Klauer must really have remembered it as soon as he arrived at the café and saw Benjamin sitting there. Nothing is random.

“You say you were a composer.”

“I gave up music and haven’t touched a piano in ten years.”

“I find that extraordinary.”

“Some men forego sex, I renounced music, which is easier for me.”

“But why?”

“Because I no longer believed in it. Rather, I came to believe in something else. I was working on a large-scale orchestral piece, all I had done was a piano version; but that, I decided, would be my final work. As a composer I died. And was reborn.”

“As what?”

“A man who loves life. But you, sir, you aren’t happy, and it’s because of the actress. She’s leading you a merry dance, anyone can see it, even a perfect stranger like myself who happened upon you both in a restaurant.”

“It was really so obvious?”

“Painfully so. Intellectuals are always the worst victims, too much thinking.”

“Then what should I do?”

With a bent finger Klauer beckons his companion closer. “Get hold of a revolver, put a single bullet in it, spin the chamber and let fate decide.”

He imagines Asja’s face when she hears: Walter Benjamin has killed himself. He imagines his wife and son, his friends. But mostly he imagines Asja.

“What if I survive?”

“That’s the point, my friend, you will. Or if you don’t, you’ll never know anything about it, so what is there to lose?”

It is Pascal’s wager for the era of mass production: the phantasmagoria of immortality.

“I lack your courage,” says Benjamin. “And what of your family and friends, did you renounce them too?”

“Completely. Though I did return to my parents’ home in Paris, just once. I knew they would be away, I only wanted to see the place.”

“You doubted your decision to leave?”

“Not at all, I thought of retrieving my last work and burning it. And as I walked in those once-familiar rooms I truly felt myself to be a ghost, for my mother had made the place a shrine to my memory. Here is posterity, I said to myself, here is what you craved, to be remembered, and what does it amount to? The tears of those few who knew you, the continued indifference of the multitude who did not. Pierre Klauer can be removed from the world like a loose brick and who will notice the hole he leaves?”

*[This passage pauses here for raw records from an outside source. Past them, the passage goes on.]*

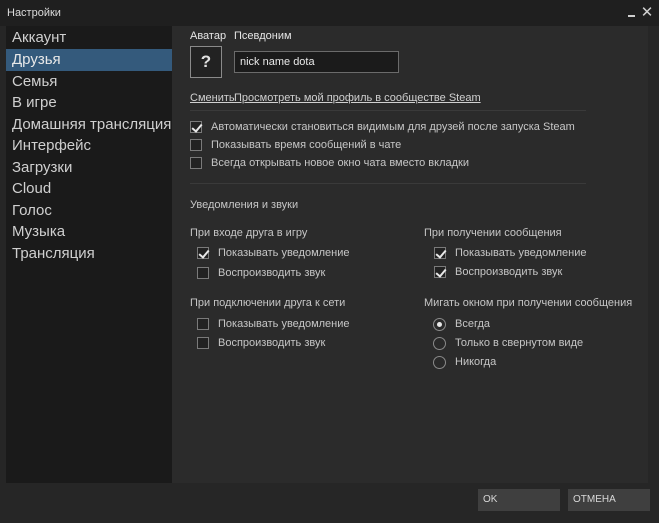 This screenshot has height=523, width=659. Describe the element at coordinates (89, 168) in the screenshot. I see `sidebar-item-downloads: Загрузки` at that location.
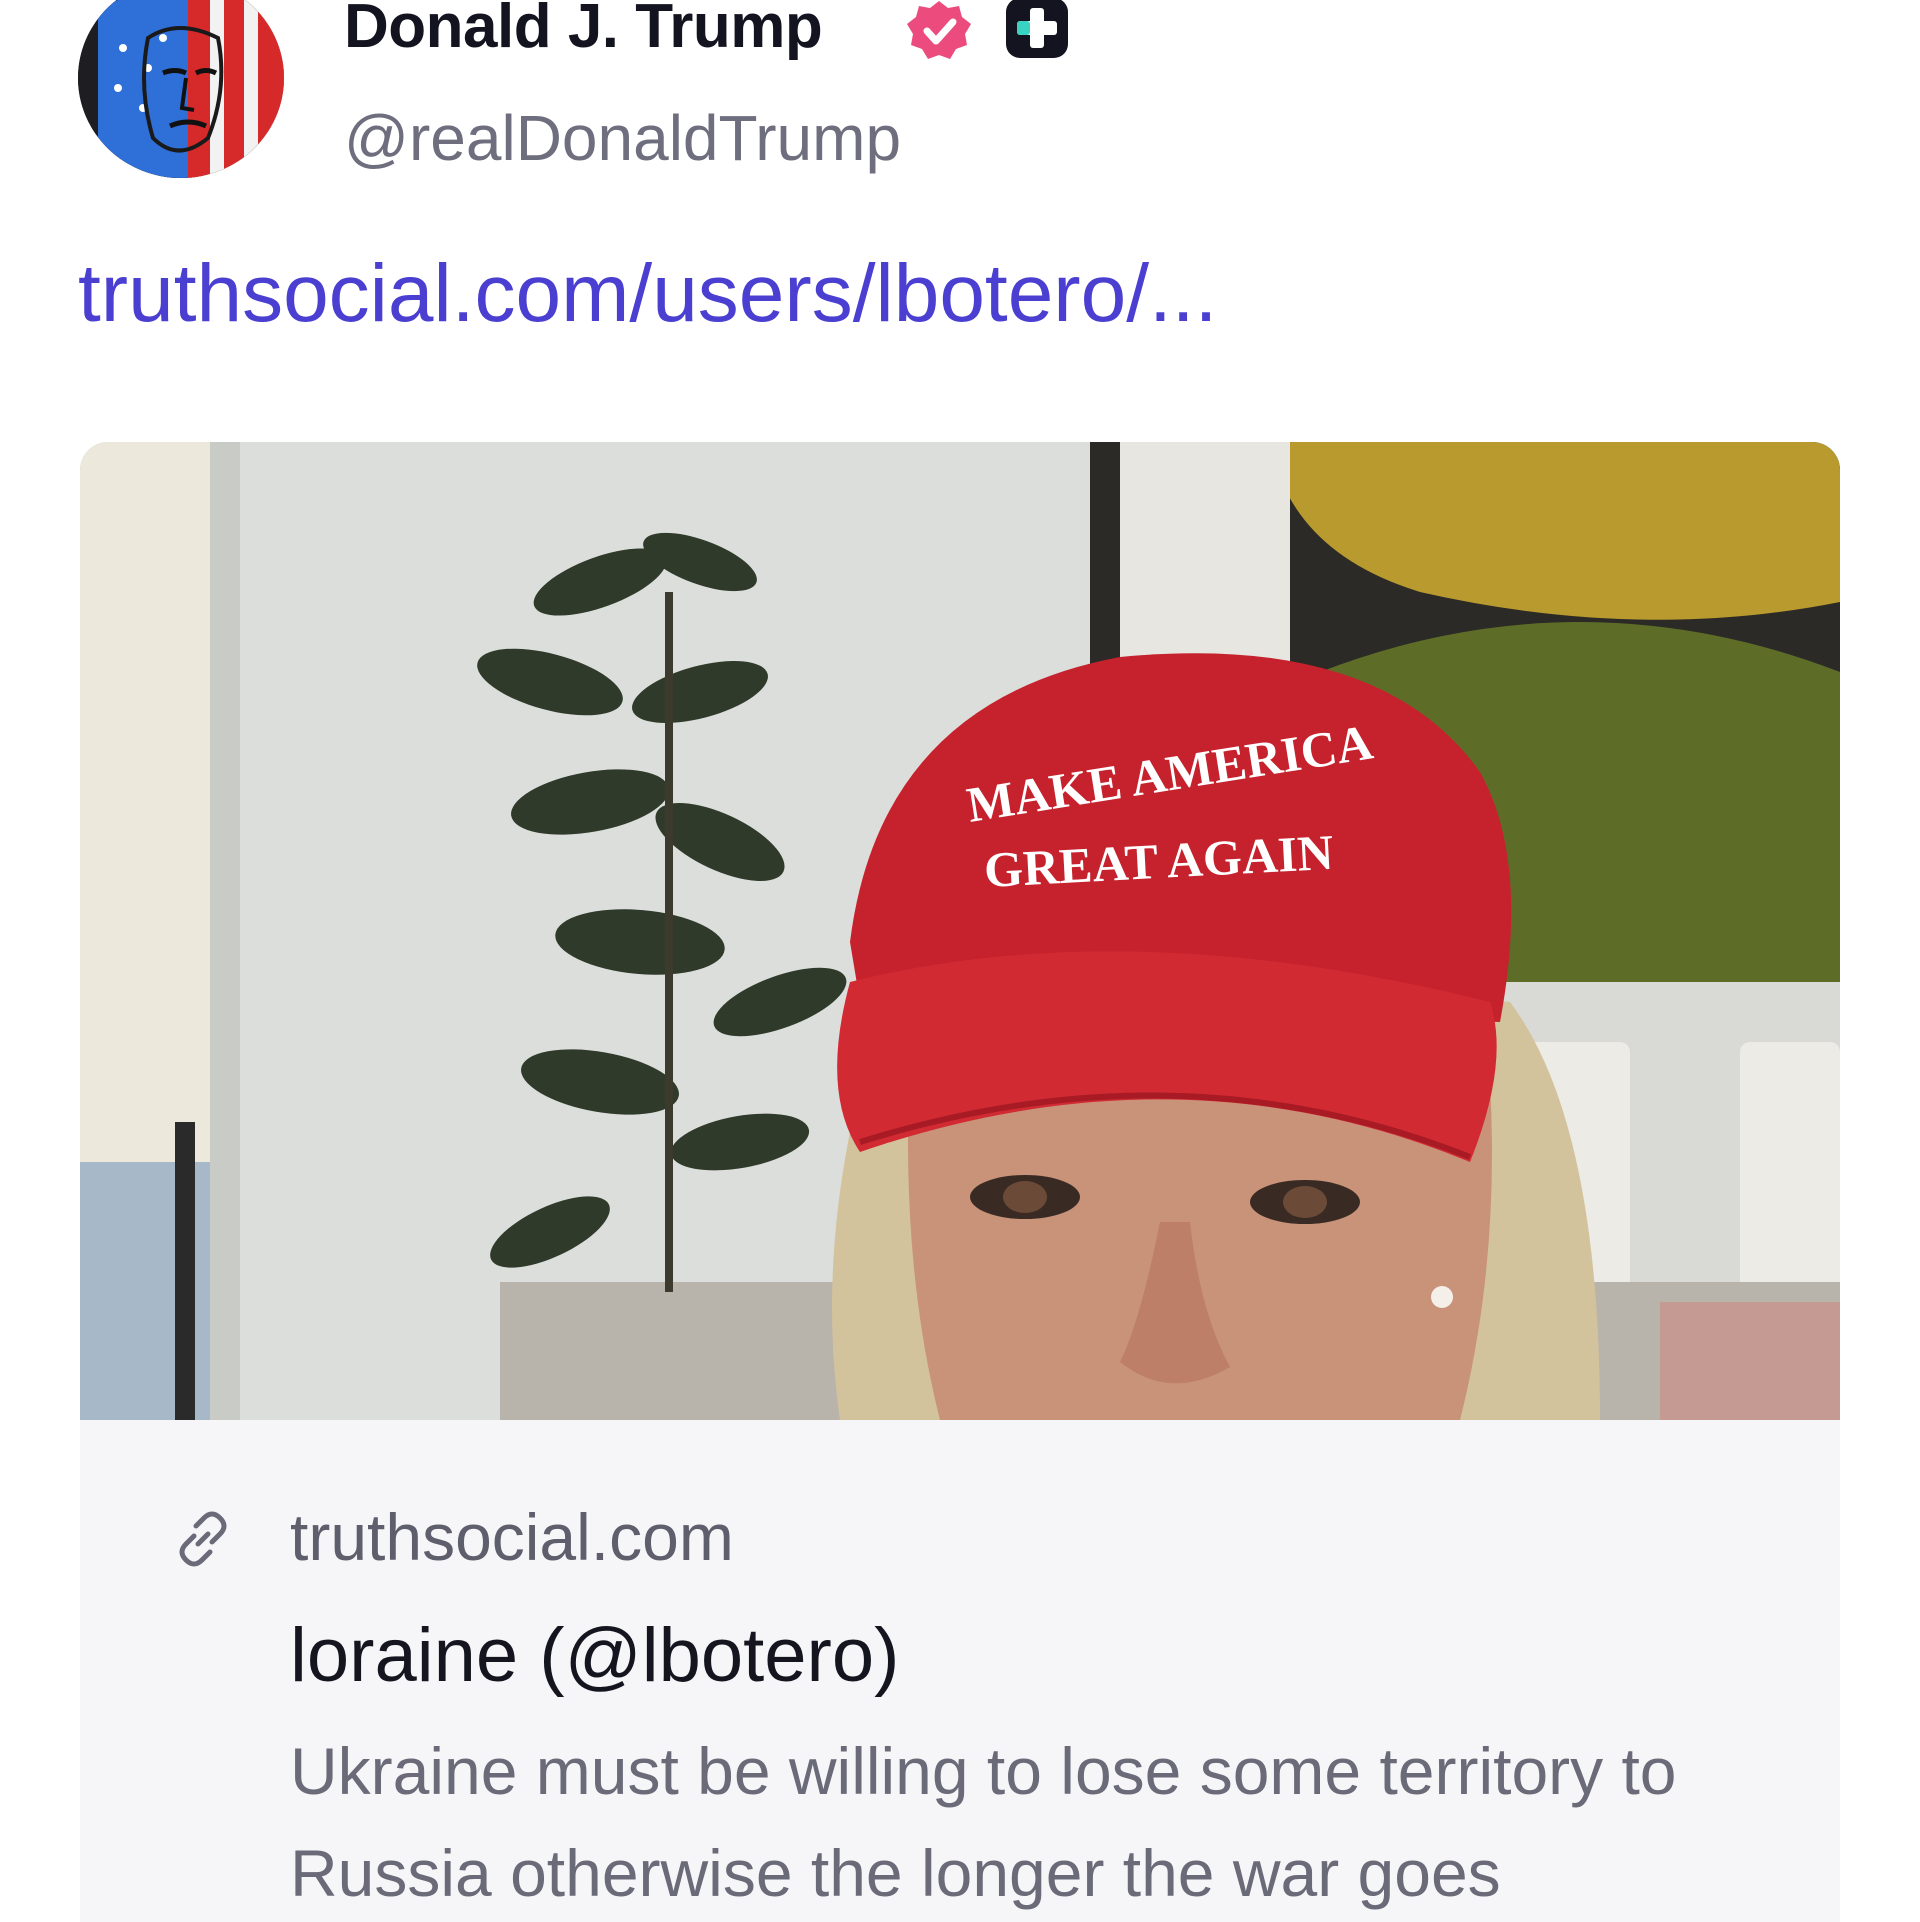  What do you see at coordinates (939, 30) in the screenshot?
I see `verified-badge-icon` at bounding box center [939, 30].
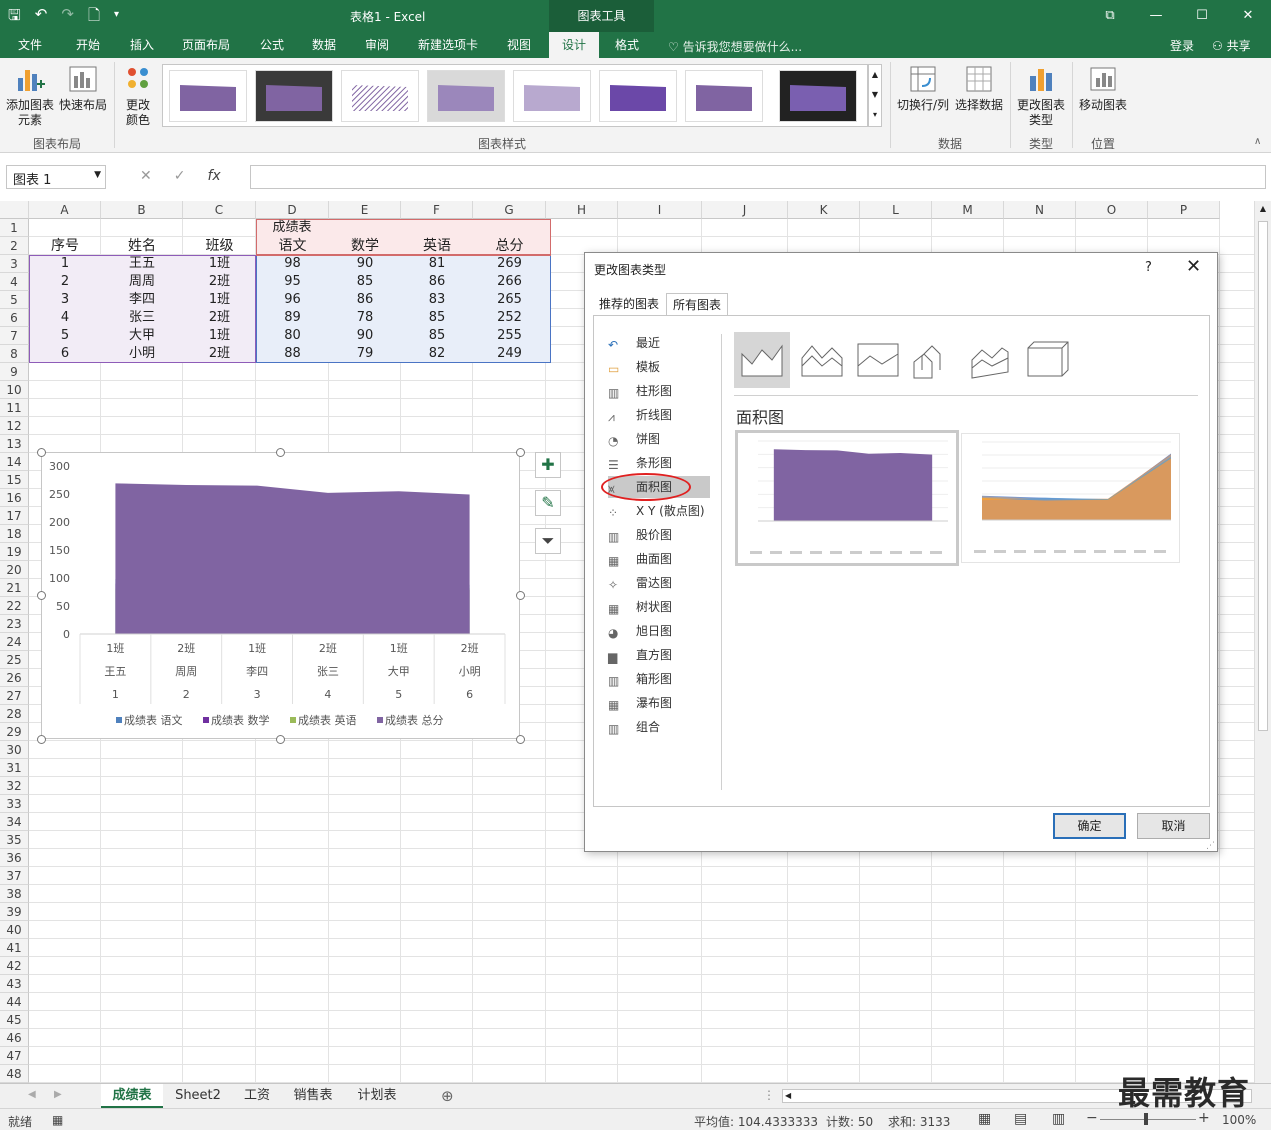 The width and height of the screenshot is (1271, 1130). I want to click on ok-button: 确定, so click(1090, 826).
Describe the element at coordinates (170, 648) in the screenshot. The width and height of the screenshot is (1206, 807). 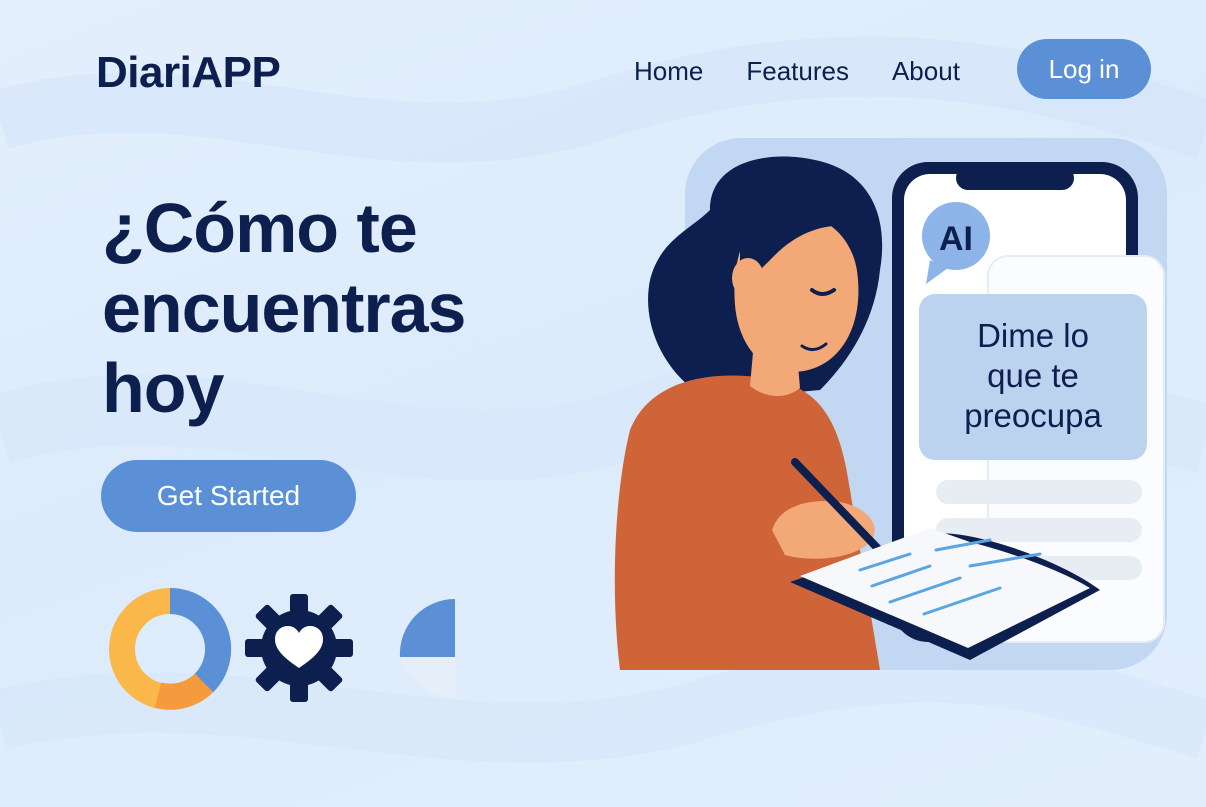
I see `donut-chart-icon` at that location.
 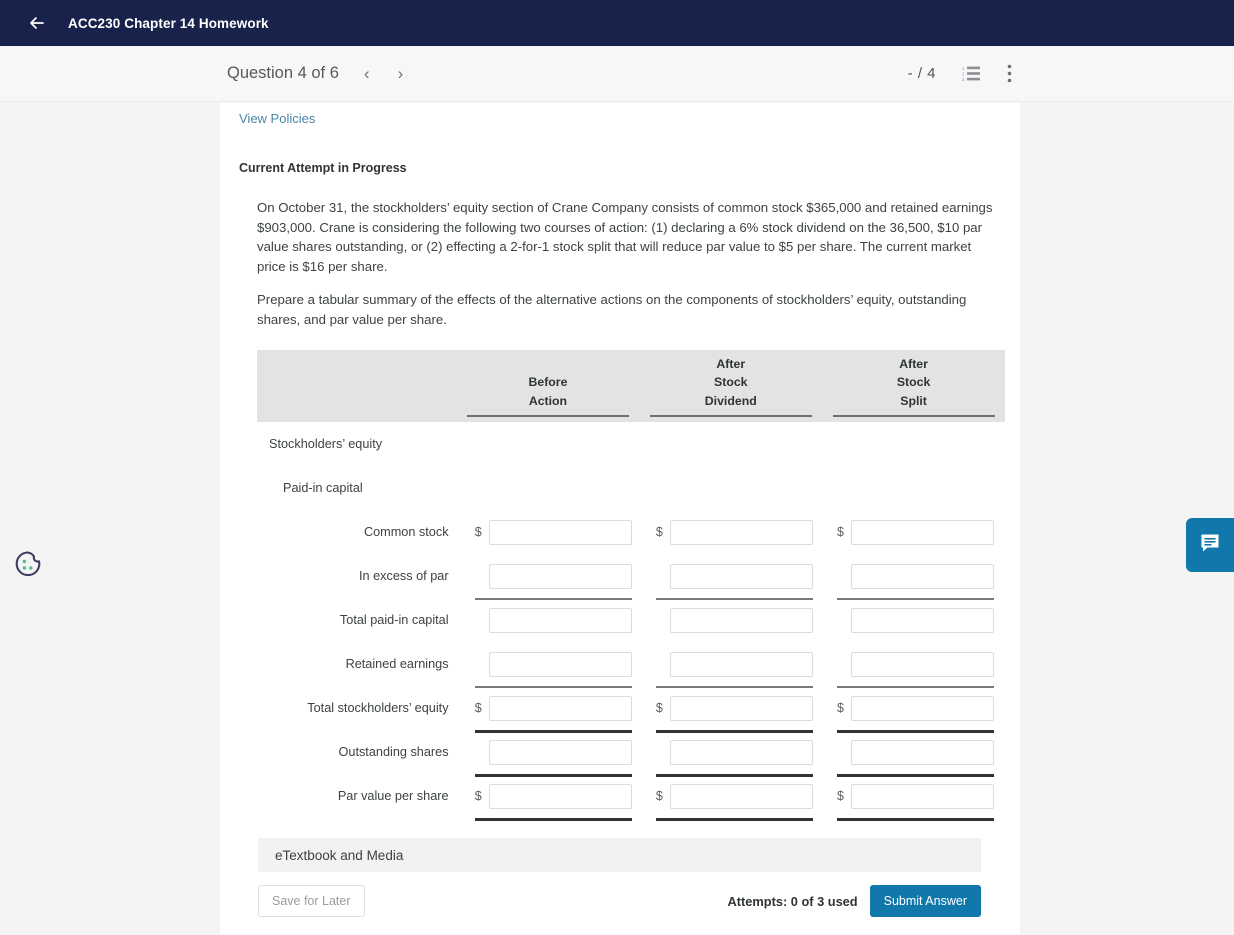 I want to click on column-header-after-stock-split: After Stock Split, so click(x=914, y=386).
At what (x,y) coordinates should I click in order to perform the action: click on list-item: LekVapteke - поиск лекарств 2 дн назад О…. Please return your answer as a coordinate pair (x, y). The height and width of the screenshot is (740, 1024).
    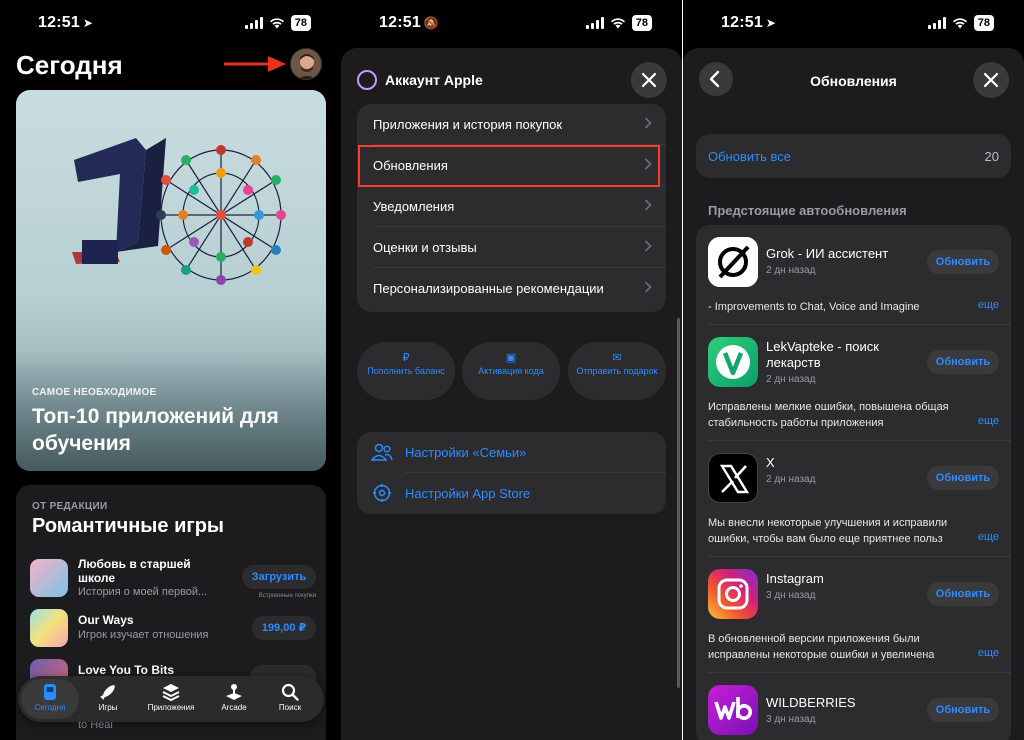
    Looking at the image, I should click on (854, 383).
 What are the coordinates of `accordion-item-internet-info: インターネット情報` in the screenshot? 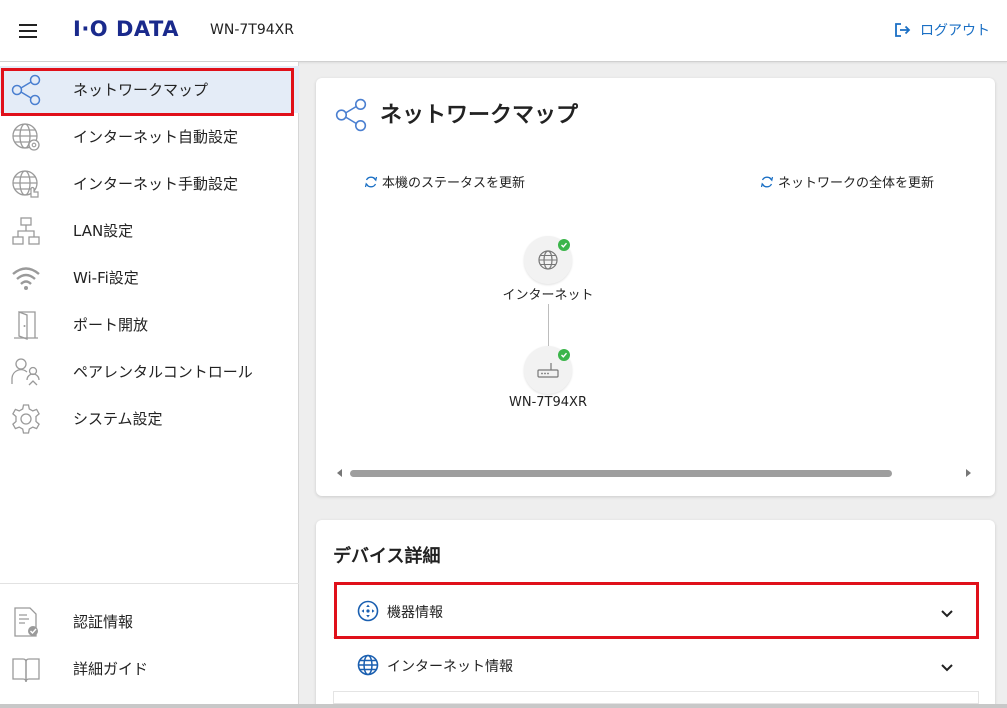 It's located at (656, 665).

“You say you loved women.”

“They found other men. We are interchangeable.”

“If everyone thought like you there would be no art or science, no great works passed down the generations.”

“And every generation would be a world renewed. But I didn’t burn my score, because when I opened the drawer of my desk I found that it was gone, in fact for a moment I wondered if it had ever really been there. Its destiny, you see, was always to be non-existent, and I was glad that it was missing, I hoped that someone else had put a match to it, as I would have done. Yet the drawer wasn’t empty. I had also deposited a book there, that I used while composing the work.”

“The source of your inspiration?”

Klauer smiles. “You could say that. I took it with me and still have it.”

“Then you are more attached to art and literature than you care to admit.”

“The book is neither,” the Frenchman says with an air of satisfaction, as though a point has been scored. “It’s very old, written in a language I don’t understand, elegantly bound in yellow calfskin. And now that my finances have taken a bad turn I’m thinking of selling it. I expect I’ll let it go for far less than it’s worth.”

“I’m a collector of books.”

“Are you really? Then isn’t this a fine stroke of chance for both of us?”